Artistas
Carlindo Ribeiro dos Santos

A arte de dar forma ao natural
Do cipó e do bambu surgem formas e objetos criados e reproduzidos pela mão do homem. É a arte imitando a vida
Nascido e criado em Sabará, o artista Carlindo Ribeiro dos Santos (33), morador do bairro Castanheiras, consegue viver da arte, apesar das dificuldades. O trabalho com bambu e cipó, que, hoje, traz sustento para Carlindo, a esposa e o filho, é fruto da observação e da criatividade.

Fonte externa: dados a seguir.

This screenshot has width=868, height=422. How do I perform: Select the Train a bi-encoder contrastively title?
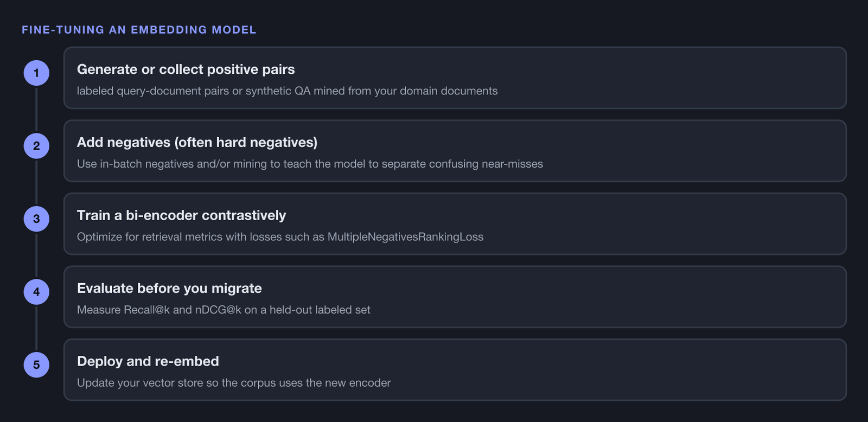click(x=181, y=215)
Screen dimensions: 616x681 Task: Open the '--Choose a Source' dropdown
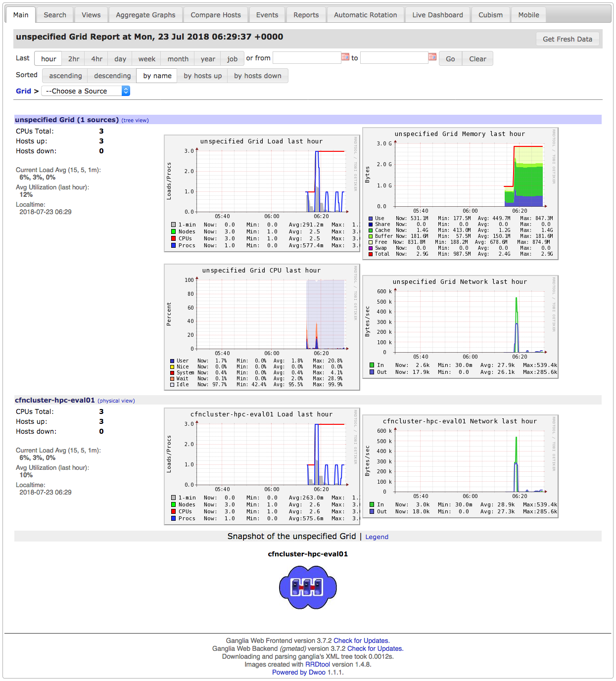[85, 91]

O primeiro contato do artista com a matéria-prima que ele transforma em triciclos, bicicletas, velocípedes, carrinhos de mão, cestos, xícaras e regadores foi há treze anos. O artista começou trabalhando como ajudante de artesão e um ano depois fazia as próprias peças. Durante o aprendizado, ele chegou a fazer cerca de 40 bicicletas por dia. Ele conta com orgulho que sua especialidade é o triclico, um objeto que, de acordo com ele, é dos mais difíceis de produzir.
A história de vida de Carlindo Ribeiro mostra que ele nasceu para lidar com o delicado e o precioso. As mãos, que hoje tecem cipó e bambu, há muitos anos tocaram ouro nas minas de Sabará. Passada a infância, após a morte dos pais adotivos, Carlindo conta que saiu para o mundo. O homem, que chegou a morar em baixo de um viaduto de Belo Horizonte, produz peças para shoppings, condomínios e lojas de luxo. O Ateliê, um cômodo de lona e amianto no quintal da casa humilde, abriga artista e obra durante várias horas por dia.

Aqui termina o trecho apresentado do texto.